- _Records provided_
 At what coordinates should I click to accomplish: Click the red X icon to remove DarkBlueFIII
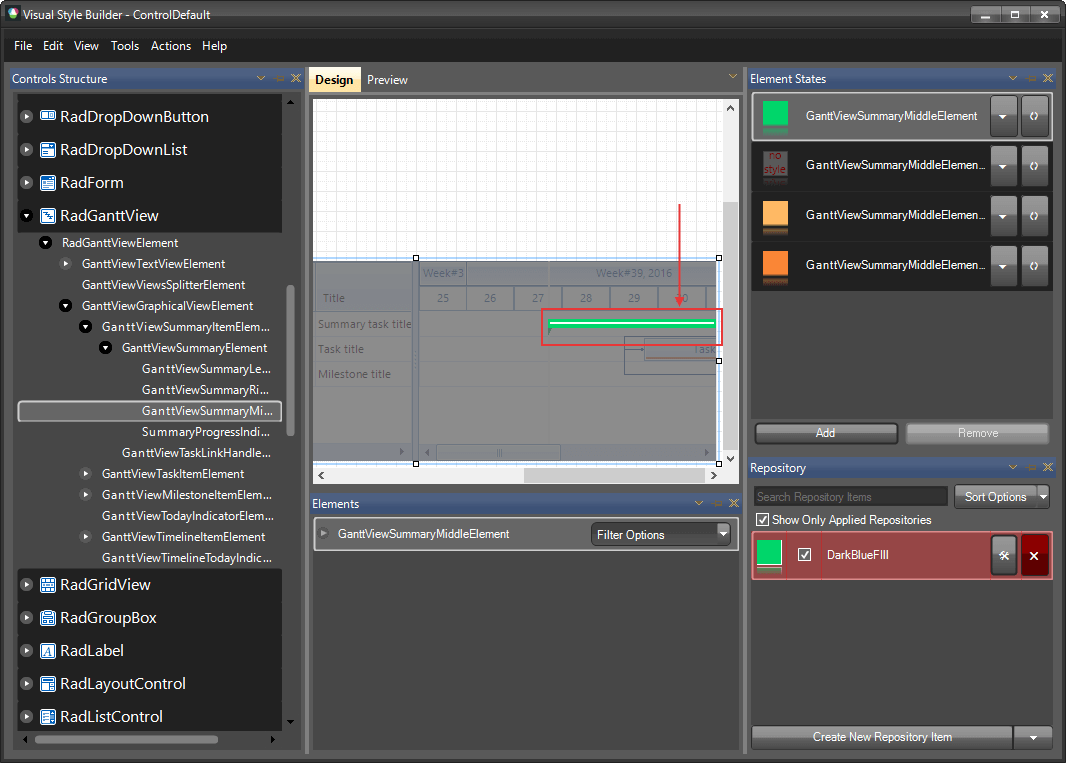click(x=1034, y=555)
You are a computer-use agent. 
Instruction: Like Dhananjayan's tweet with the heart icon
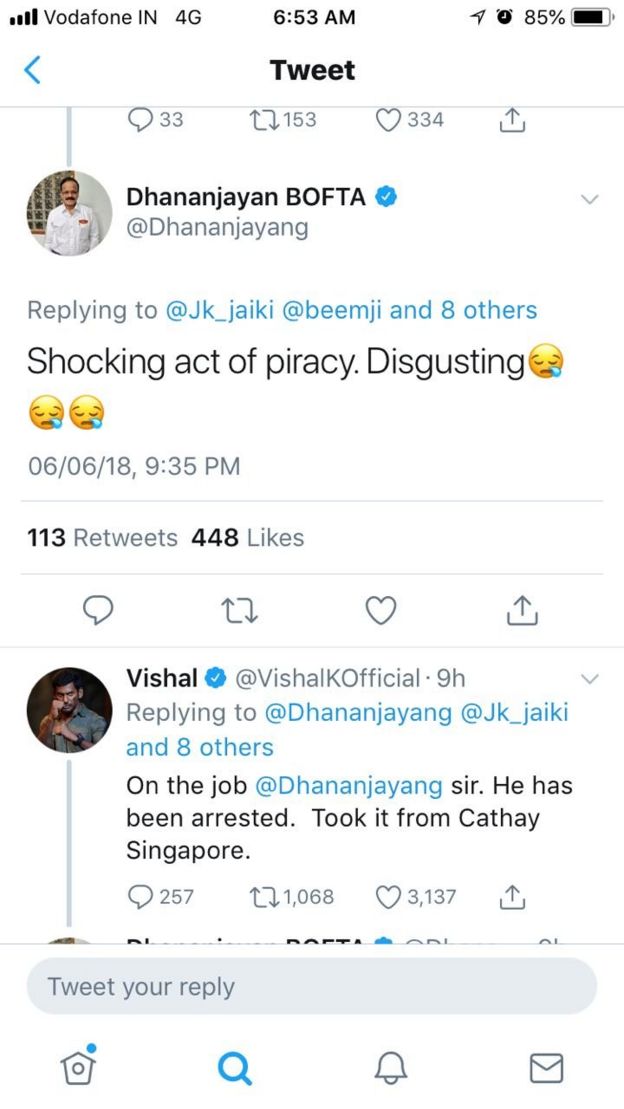coord(380,610)
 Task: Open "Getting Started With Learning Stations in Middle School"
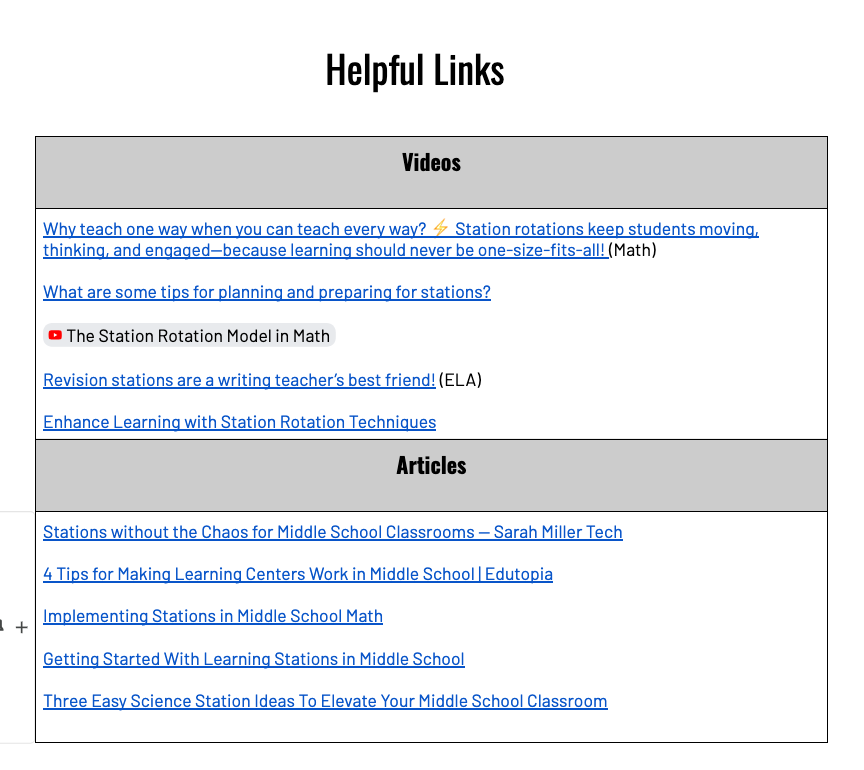tap(253, 659)
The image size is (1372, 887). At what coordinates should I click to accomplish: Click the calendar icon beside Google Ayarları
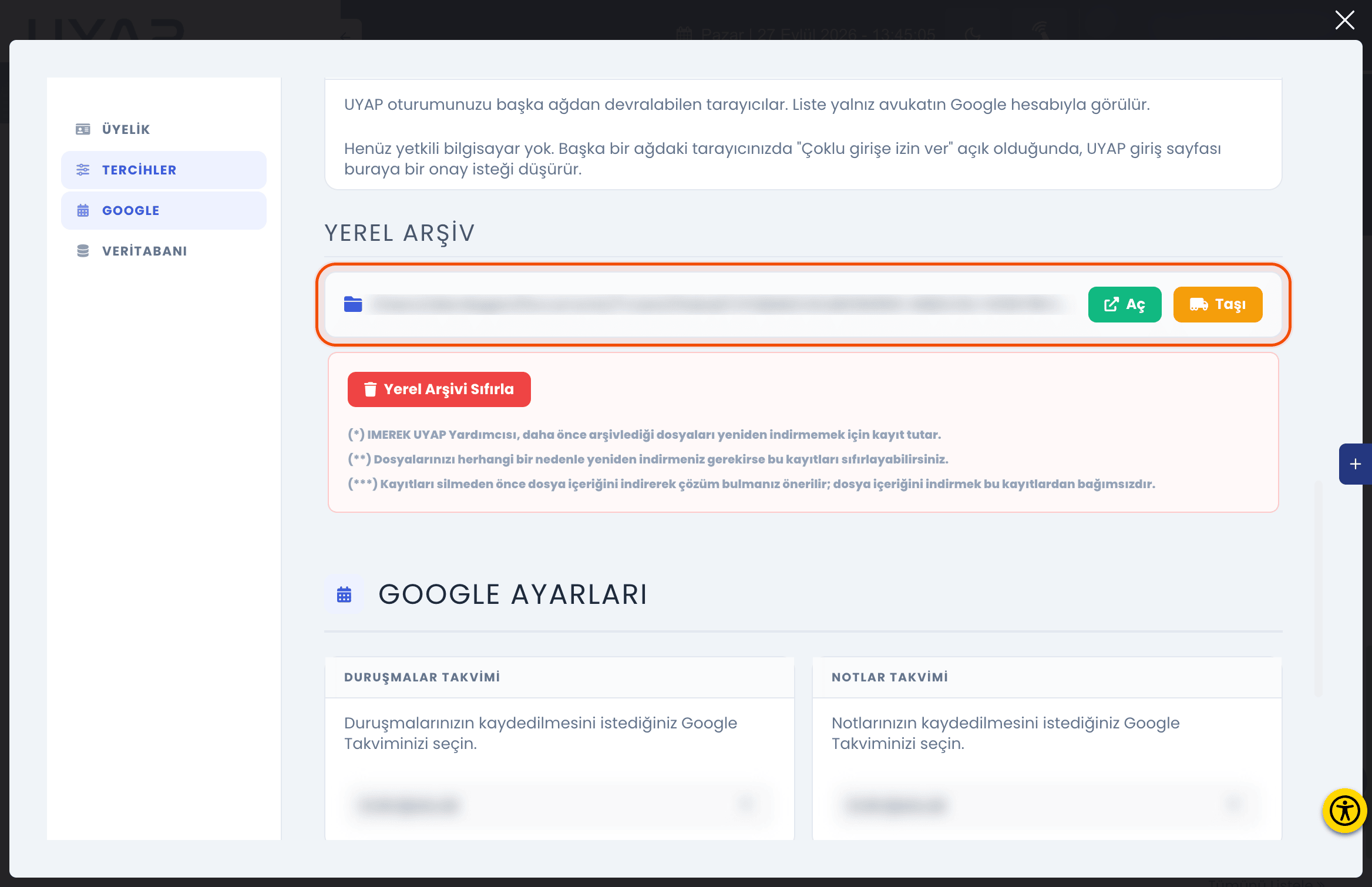(x=344, y=594)
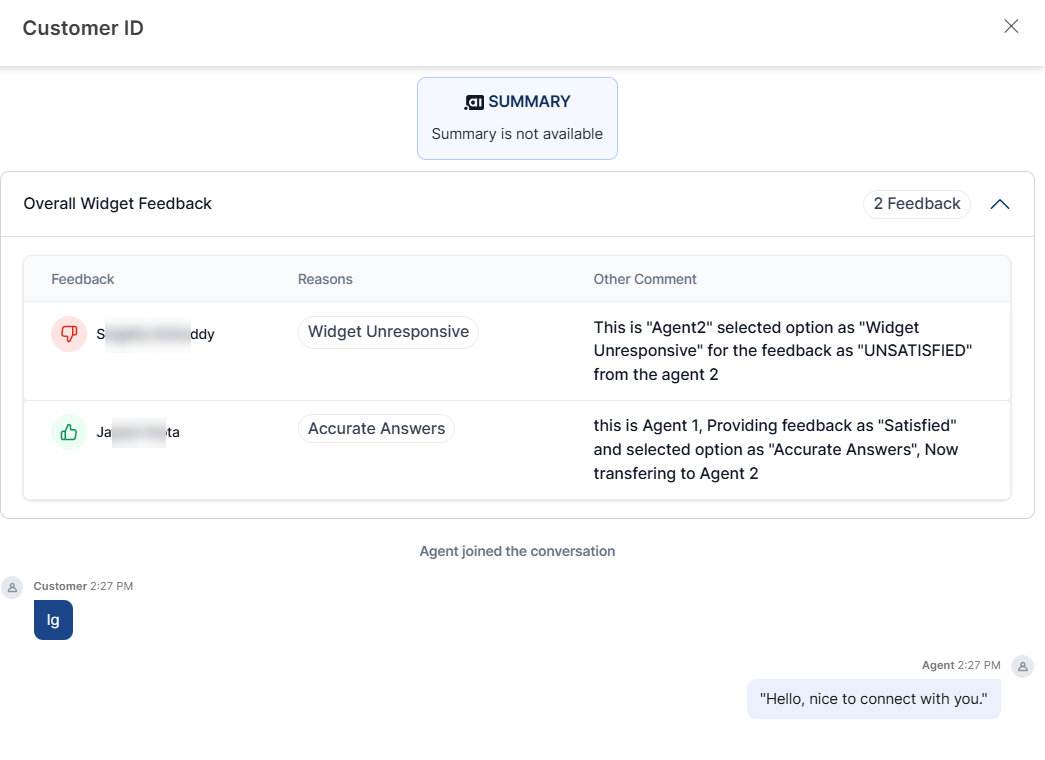Click the blue lg message bubble

(x=53, y=620)
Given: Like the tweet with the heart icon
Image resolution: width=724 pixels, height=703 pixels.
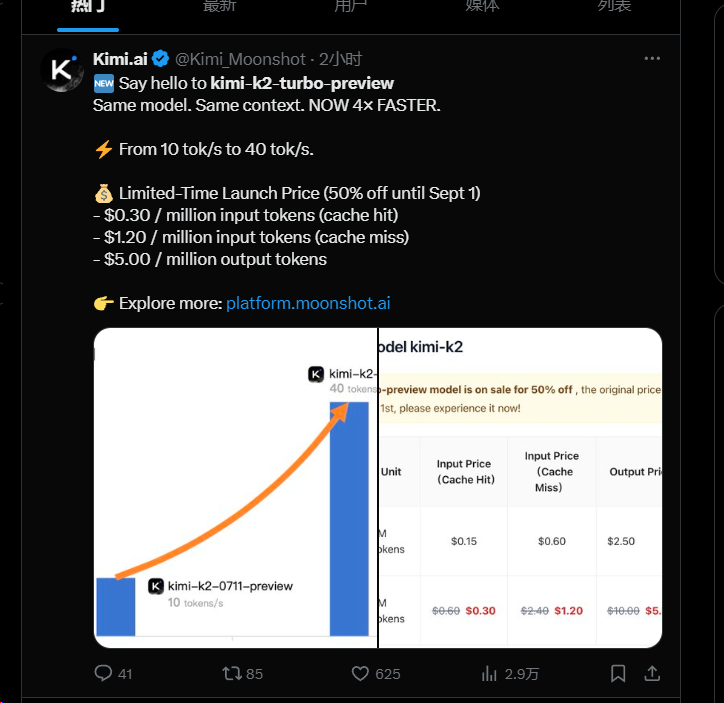Looking at the screenshot, I should 360,673.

- _Assignment_
Return the complete material above exactly, with no picture.

- _Problem solution_
 At what coordinates should I click to accomplish: Click the red X icon to remove DarkBlueFIII
click(x=1034, y=555)
You are a computer-use agent. 
Instruction: Like Dhananjayan's tweet with the heart icon
coord(380,610)
 Task: Open "Getting Started With Learning Stations in Middle School"
tap(253, 659)
The image size is (1372, 887). At what coordinates should I click to accomplish: Click the calendar icon beside Google Ayarları
(x=344, y=594)
Click the blue lg message bubble

(x=53, y=620)
Given: Like the tweet with the heart icon
Image resolution: width=724 pixels, height=703 pixels.
Looking at the screenshot, I should 360,673.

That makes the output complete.